Israel’s bird watching season

Israel Bird WatchingA new one-day contest has attracted birding experts from around the world to southern Israel where they compete to record the highest number of species migrating through the Great Rift Valley along the Africa Eurasia Flyway.

Called Champions of the Flyway, the competition also raised money to combat illegal hunting in countries along the migratory route, which kills millions of birds annually.

Millions of birds are hunted each year along the route. Countries like Egypt, Malta, Lebanon, Syria, Cyprus, and Georgia are shutting their eyes to unrestrained hunting of birds that arrive on migration,” Dan Alon, director of the Israel Ornithological Center said: “Hunters do not distinguish among birds and are catching everything in sight, from small songbirds to raptors, storks, pelicans, and everything else.”

hunted wild birds in Lebanon

Poached and hunted wild birds in Lebanon

Twenty-two teams participated in Tuesday’s competition, including 14 international groups from nine different countries – full teams from Israel, the United States, England, and Georgia, as well as mixed nationality teams and one Israeli- Palestinian group. The event was sponsored by the Society for the Protection of Nature in Israel (SPNI), BirdLife International, and the Israel Ornithological Center.

For 24 hours, the bird watching teams searched an area extending from Eilat in the south to Arava junction and Nitzana in the northeast and northwest, identifying and documenting all birds spotted.

Events like these are increasing in popularity. Best known is the World Series of Birding, which celebrated its 30th anniversary last May in America. SPNI birder Jonathan Meyrav, host of the Israeli contest, had led his team to place 14th of 52 groups in last year’s World Series of Birding.

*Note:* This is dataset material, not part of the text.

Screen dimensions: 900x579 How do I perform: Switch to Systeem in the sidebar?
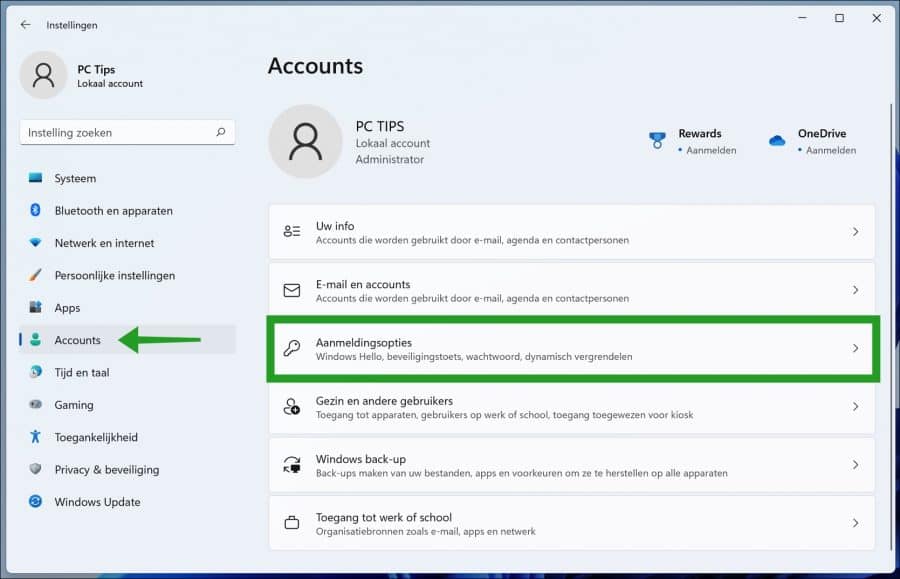33,177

Southern Israel is considered one of the world’s most spectacular paths of migration. Hundreds of millions of birds fly past, stopping in the area from a few days to weeks. But millions of birds also fall prey to hunting.

Birds as a fetish dish

ambelopoulia songbirds cyprus

Once caught and killed, the birds are then sold to restaurants in the Republic of Cyprus, which serve ambelopoulia, a traditional Cypriot dish

It’s not easy being a bird.  If you manage to not be eaten as part of a fetish dish, you could be cooked by solar farms, shredded by wind turbines, or be hunted to improve an Egyptian’s libido. There’s also the risk smash-up against the world’s increasingly sky-scraping towers.

Race rules required teams to log species onto official race checklists; each species must be seen or heard by at least three team members. In addition, teams could add up to five “write-in” species not on the checklist if they provide photographic or video evidence of the sightings.

The winning team – which has yet to be announced as of this posting – will be awarded the title “Champions of the Flyway”.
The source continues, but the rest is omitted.